Lygia Fagundes Telles teve um filho do primeiro casamento, o cineasta Goffredo Telles Neto, que lhe deu duas netas, Lúcia Carolina Aidar da Silva Telles e Margarida Goreki da Silva Telles. Divorciada, a autora casou-se com o ensaísta e crítico de cinema Paulo Emílio Salles Gomes, falecido em 1977.
Segundo o crítico literário Antonio Candido de Mello e Souza, no texto "A nova narrativa brasileira", o romance Ciranda de pedra (1954) seria o marco de sua maturidade intelectual. Vivendo a realidade de uma escritora do Terceiro Mundo, LFT considera sua obra de natureza engajada, ou seja, comprometida com a difícil condição do ser humano num país de tão frágil educação e saúde. Participante e testemunha deste tempo e desta sociedade, a escritora procura através da palavra escrita apresentar esta sociedade e este tempo envolto na sedução do imaginário e da fantasia. Em seu romance As meninas (1973), ela registra uma posição de clara recusa ao regime militar.

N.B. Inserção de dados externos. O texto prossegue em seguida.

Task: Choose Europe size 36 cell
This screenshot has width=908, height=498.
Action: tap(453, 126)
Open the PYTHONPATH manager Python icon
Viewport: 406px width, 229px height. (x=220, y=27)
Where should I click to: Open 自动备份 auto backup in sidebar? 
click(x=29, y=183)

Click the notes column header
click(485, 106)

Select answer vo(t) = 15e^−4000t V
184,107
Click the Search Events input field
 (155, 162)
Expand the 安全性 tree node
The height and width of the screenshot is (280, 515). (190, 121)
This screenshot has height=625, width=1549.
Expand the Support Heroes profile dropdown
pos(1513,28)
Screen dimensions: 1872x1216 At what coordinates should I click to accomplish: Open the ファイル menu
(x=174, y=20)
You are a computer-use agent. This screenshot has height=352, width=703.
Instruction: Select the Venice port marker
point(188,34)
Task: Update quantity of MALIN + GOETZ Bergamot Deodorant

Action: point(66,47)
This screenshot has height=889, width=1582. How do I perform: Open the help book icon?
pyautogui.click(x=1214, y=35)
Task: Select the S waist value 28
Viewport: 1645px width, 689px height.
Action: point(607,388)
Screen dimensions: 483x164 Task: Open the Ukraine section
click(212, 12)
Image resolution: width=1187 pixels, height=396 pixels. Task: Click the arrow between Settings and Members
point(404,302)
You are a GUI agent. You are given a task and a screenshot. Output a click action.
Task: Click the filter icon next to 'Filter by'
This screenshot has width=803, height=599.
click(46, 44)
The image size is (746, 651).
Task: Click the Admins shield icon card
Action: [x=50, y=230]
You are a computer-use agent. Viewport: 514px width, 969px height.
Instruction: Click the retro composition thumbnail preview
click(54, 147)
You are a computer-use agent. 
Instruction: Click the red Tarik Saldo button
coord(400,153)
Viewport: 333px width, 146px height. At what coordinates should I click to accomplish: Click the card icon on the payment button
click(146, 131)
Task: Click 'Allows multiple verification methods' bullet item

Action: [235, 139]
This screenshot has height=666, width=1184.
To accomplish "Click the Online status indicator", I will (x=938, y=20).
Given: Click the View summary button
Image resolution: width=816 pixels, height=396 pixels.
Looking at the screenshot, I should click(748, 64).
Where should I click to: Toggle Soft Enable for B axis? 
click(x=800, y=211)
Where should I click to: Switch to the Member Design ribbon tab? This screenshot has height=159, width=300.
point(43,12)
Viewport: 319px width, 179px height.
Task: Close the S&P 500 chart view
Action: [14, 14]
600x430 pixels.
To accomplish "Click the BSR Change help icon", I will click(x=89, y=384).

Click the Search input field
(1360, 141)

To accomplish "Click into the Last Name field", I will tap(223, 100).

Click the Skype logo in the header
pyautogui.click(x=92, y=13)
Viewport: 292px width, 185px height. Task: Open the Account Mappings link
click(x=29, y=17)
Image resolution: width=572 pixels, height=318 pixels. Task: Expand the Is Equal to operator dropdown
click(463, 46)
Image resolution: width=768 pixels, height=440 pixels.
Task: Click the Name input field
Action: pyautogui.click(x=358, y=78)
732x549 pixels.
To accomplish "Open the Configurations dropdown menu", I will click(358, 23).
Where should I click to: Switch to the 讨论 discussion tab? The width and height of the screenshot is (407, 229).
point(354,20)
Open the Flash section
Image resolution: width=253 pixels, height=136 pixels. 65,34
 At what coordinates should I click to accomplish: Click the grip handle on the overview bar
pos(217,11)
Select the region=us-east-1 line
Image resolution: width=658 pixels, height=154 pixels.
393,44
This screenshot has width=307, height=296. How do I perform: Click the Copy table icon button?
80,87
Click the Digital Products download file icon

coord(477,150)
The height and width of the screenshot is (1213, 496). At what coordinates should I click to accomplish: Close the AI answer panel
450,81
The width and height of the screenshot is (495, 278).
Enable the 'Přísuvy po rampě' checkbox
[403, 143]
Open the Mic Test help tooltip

Em 1976, fez parte de um grupo de intelectuais que foi à Brasília entregar um importante manifesto contra a censura, o Manifesto dos Mil.
Membro da Academia Brasileira de Letras, Lygia Fagundes Telles já foi publicada em diversos países: França, Estados Unidos, Alemanha, Itália, Holanda, Portugal, Suécia, República Checa, Espanha, entre outros –, com obras adaptadas para TV, teatro e cinema.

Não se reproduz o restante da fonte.